Pero ca, que no termina ahí la cosa, que entoavía tercia el oso y me suelta:

-         Pero bueno,  vaya unos disparates que se gastan ustedes. ¿Y D. Ramón y Cajal? Si hay en  España un gran hombre ese es sin duda D. Santiago.

-         ¿D. Santiago? Anda la osa - dicho sea con el debido respeto y la consideración debida - pero ya me dirá usté donde está la gracia de tirarse to’ el santo día viendo cosas chiquititas con un aparatito. No me parece serio.

-         Lo que hay es mucha iznorancia.

-         Y mucha envidia.

-         O será que a usté los calores le han rebladencío las meninges.

-         ¡ Miau !

A to’ esto disimulen ustés, que ya me estoy liando y  no es por eso por lo que estoy aquí, si no que lo hago con fines puramente didázticos e ilustrativos. Pues de resultas que m’ han dicho que como mi amigo el gato Vargas – oigan el Rodoto ese a su lao, un aficionao - está endispuesto, los pollos de La Gatera han tenío la ocurrencia de solicitar al menda que les cuente algo sobre no sé qué corrales de comedias u similar. Y me digo yo, Ramón, ¿y qué corrales son esos?

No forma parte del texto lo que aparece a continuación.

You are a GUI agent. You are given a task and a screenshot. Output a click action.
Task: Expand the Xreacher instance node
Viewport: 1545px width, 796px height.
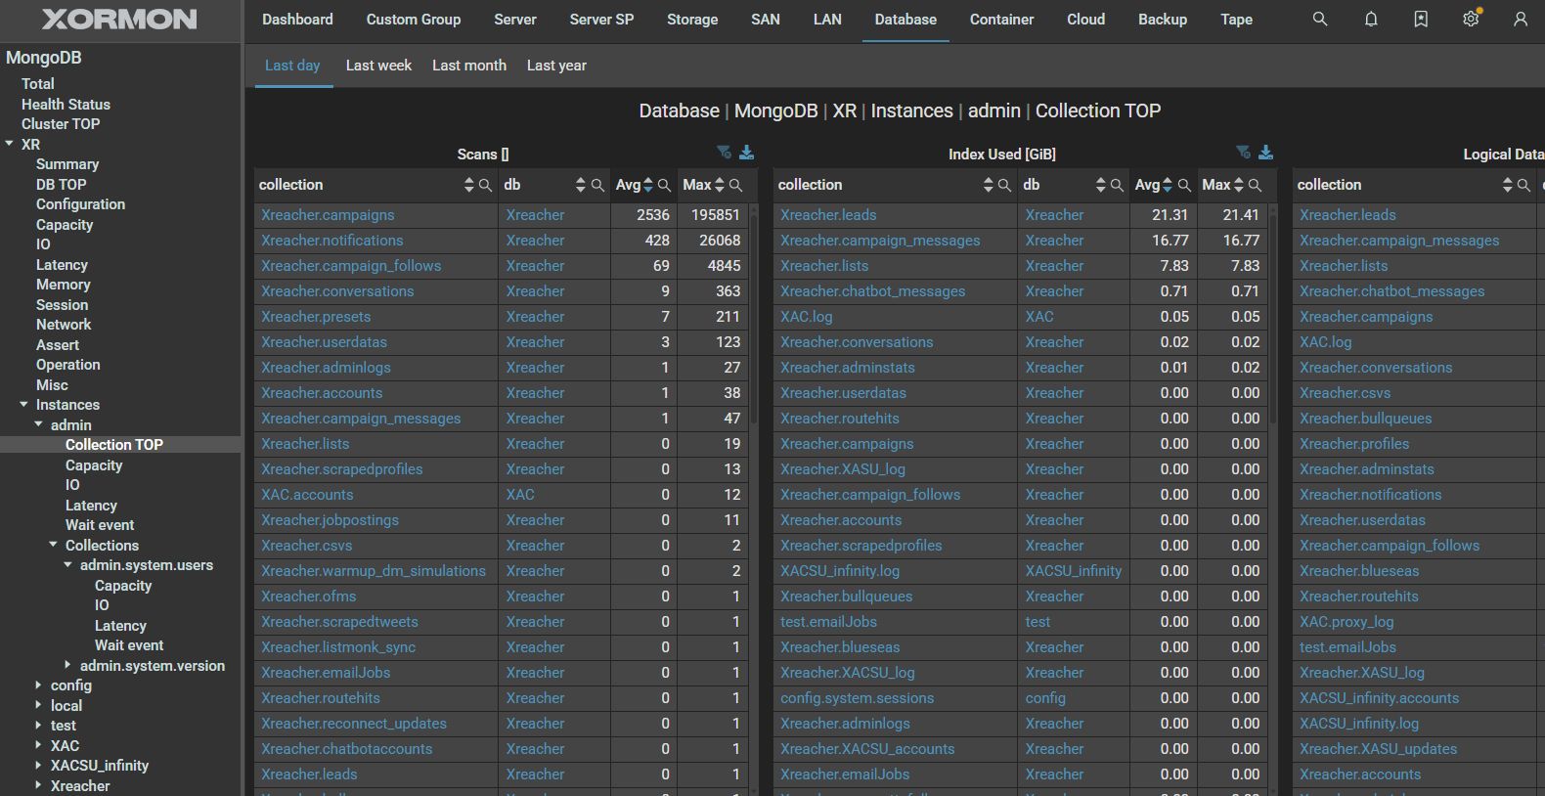point(38,785)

Porque así de pronto de corrales sólo conozco los de gallinas, useáse los propios de estas aves, y a una señora, de nombre Alfonsa y apellío Corrales. Pero no me acababa de cuadrar la cuestión con la indiosincrasia singular deLa Gatera y me chanelé que eso serían cosas de cuando reinaba Carolo lo menos.  Por eso me decidí a preguntar al estirao del dragón, que como es una antigualla algo de lo susodicho sabría.

-         Estimao’ vecino y sin embargo compañero. Si por un suponer, vamos que es un hablando, yo le preguntara, en plan curiosidá sin más, que si sabe qué es un corral de comedias, así de pronto,… ¿qué me diría?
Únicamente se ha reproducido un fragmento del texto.